Submitted by fainting--goat t3_ywjw20 in nosleep
I’ve been thinking about Sarah a lot. Not that I know anything about her. I’ve tried looking for her. Discreetly. I don’t want to upset Cassie. I tried asking someone else on our floor if they remembered her, someone that I thought wouldn’t go talking to anyone else. While my hunch as to her silence was right, it also turned out to be a dead end because she informed me that she was a freshman and didn’t know anyone from last year.
lol rip why am I so bad at names and faces
(if you’re new, start here, and if you’re totally lost, this might help)
Grayson said that I might be projecting. If I can figure out what happened to Cassie’s roommate, then maybe it’ll make me feel better about not knowing what happened to my dad.
Yes, I finally talked to Grayson. He made it unavoidable by waiting outside my classroom. I suppose I could have ignored him and kept talking to my classmate about putting together a study group, but I knew I couldn’t keep avoiding him forever. I might not want to confront my problems, but I’m not so bad that I’ll pretend they don’t exist when they’re standing right in front of me.
Grayson is not a very big person.

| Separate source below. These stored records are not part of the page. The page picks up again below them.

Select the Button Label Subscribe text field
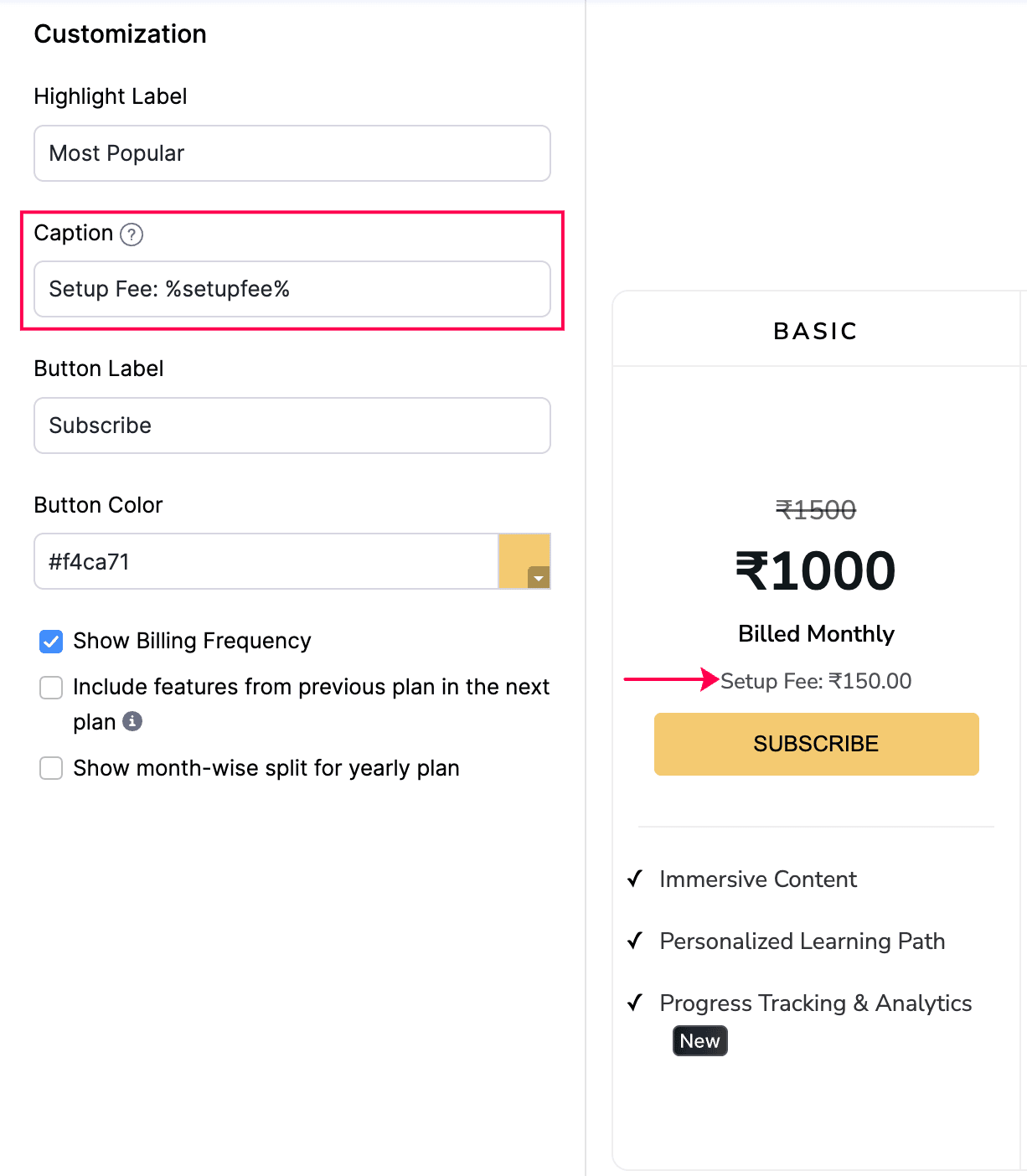 pos(292,426)
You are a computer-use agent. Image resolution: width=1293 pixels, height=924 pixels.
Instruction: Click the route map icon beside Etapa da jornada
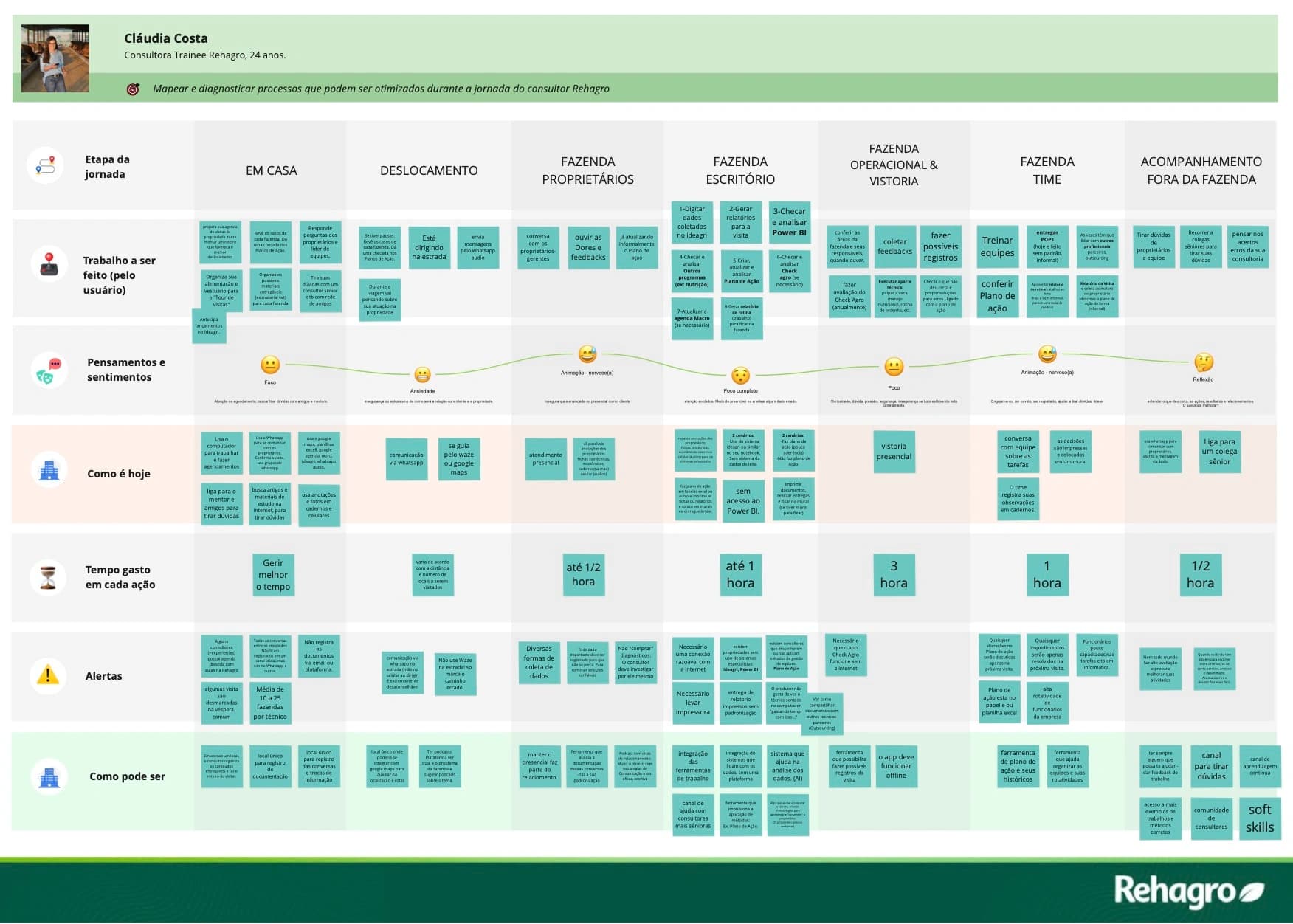click(x=46, y=165)
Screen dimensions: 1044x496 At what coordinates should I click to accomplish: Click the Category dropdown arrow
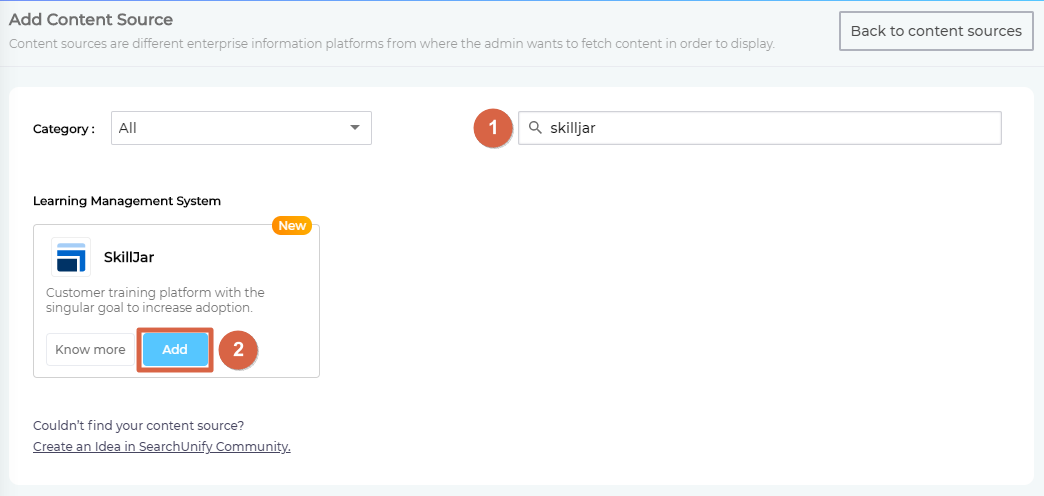coord(354,128)
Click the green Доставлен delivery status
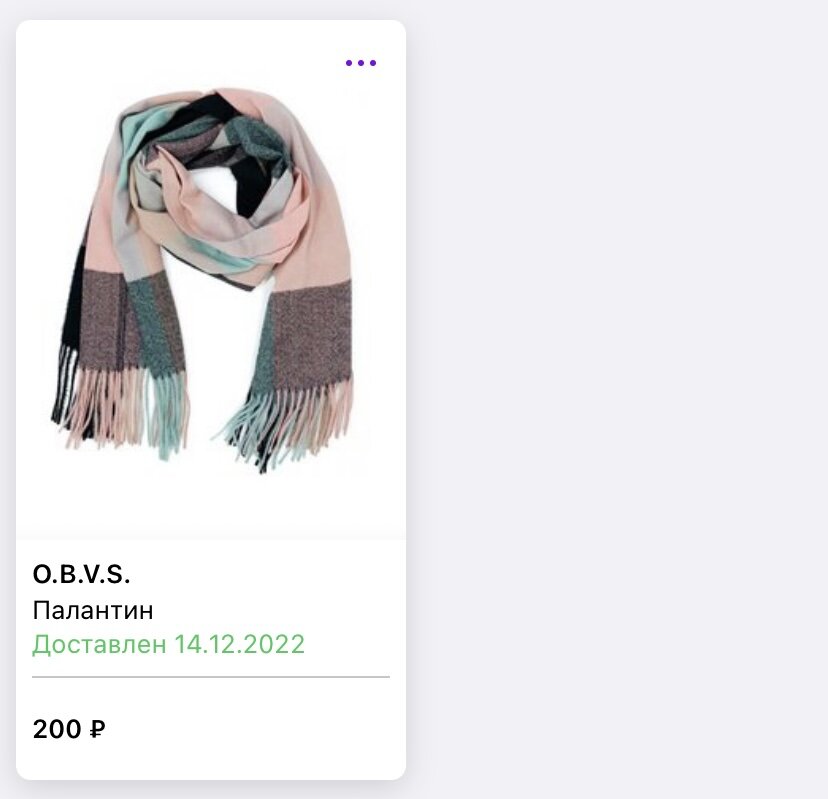This screenshot has width=828, height=799. 168,644
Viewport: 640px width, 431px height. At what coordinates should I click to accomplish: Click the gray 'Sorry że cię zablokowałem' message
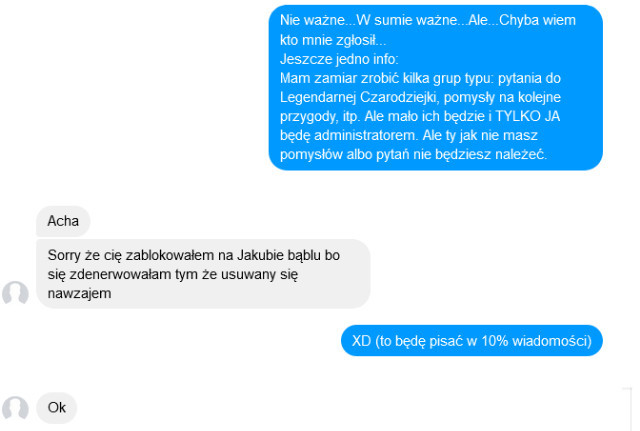tap(203, 274)

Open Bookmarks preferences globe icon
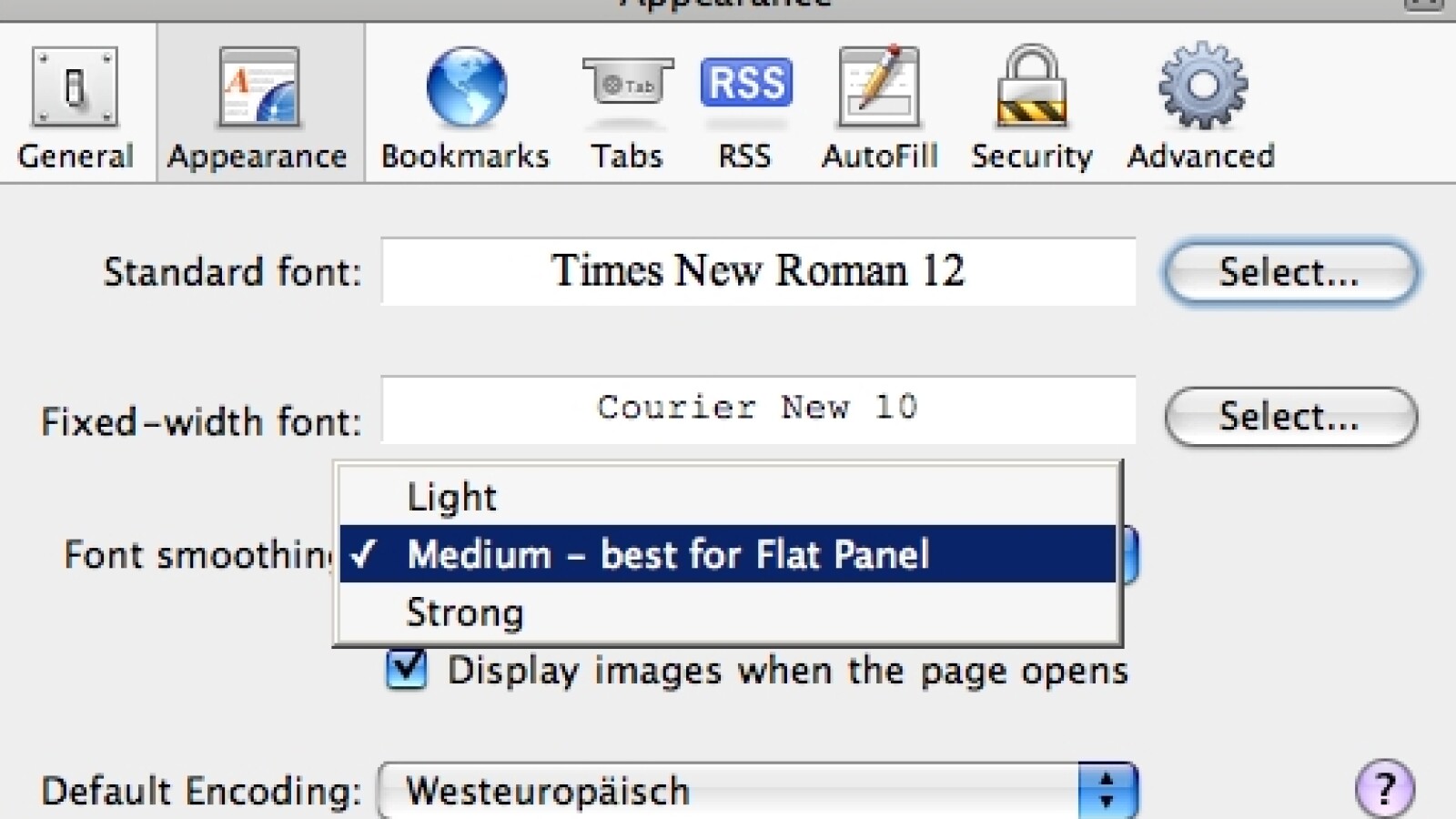pyautogui.click(x=466, y=88)
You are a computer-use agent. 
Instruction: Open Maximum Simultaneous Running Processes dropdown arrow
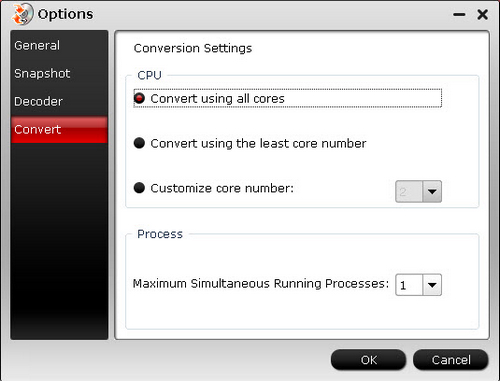pyautogui.click(x=432, y=285)
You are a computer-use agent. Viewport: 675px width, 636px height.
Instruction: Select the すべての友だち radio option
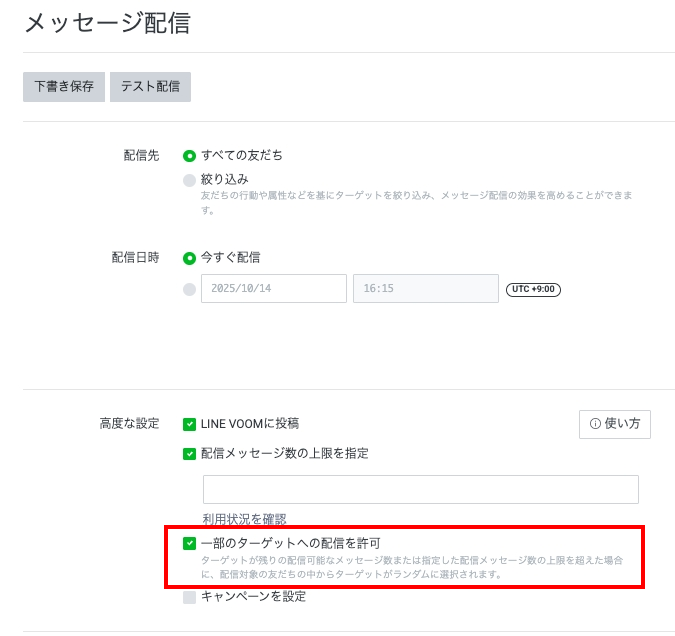(x=189, y=156)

He’s only a few inches shorter than me and he looks kind of scrawny. Despite all this, his presence is hard to ignore. It’s like he’s actively engaged with the world around him. He notices everything around him and so by the time I saw him, he’d already noticed me and everyone else around me and was calculating the perfect time to cut into the conversation. There was no avoiding him.
I know that seems like a lot but I don’t know, it’s kind of endearing. Grayson is a bit quiet in conversations, but he doesn’t miss anything. He’s interested in what everyone has to say, too. He doesn’t just politely listen. He engages.
Today, however, that light in his eyes was dim. He looked tired.
“Are you okay?” I asked as we walked together out of the building.
“Yeah, I’m fine.”
“You don’t look fine.”
He sighed and shoved his hands in his pockets.
“Well, one of the few friends I have has been avoiding me. That’s kind of hard on a person, you know?”
I felt too guilty to reply for a moment. But wasn’t this a bit unfair, I thought. He was the son of the university president. After what he’d seen with me, shouldn’t he expect me to be a little wary?
“I don’t have many friends,” he continued. “You know what that’s like, right?”
“I’m not going to let you make me feel guilty,” I finally said through gritted teeth.
There we go. Standing up for myself. It made my heart hammer and I wanted to crawl into a hole or apologize or run away as soon as the words were said.
“You asked,” he said, running his hands through his hair in exasperation. “No, I’m not fine. You got washed into my dad’s office via a flood that came from his closet. I just want to know what happened.”
“I want to know what’s happening too.”
That wasn’t quite the truth. I have my theories of what’s happening and I don’t think Grayson is going to confirm them. Honestly, I’m not sure if he can. He might have been left in the dark. It’s impossible to tell without knowing more about his family and how much they told him while he was growing up. And that’s what I really want to ask. Did he know? Was he playing dumb this whole time? Making a fool of me?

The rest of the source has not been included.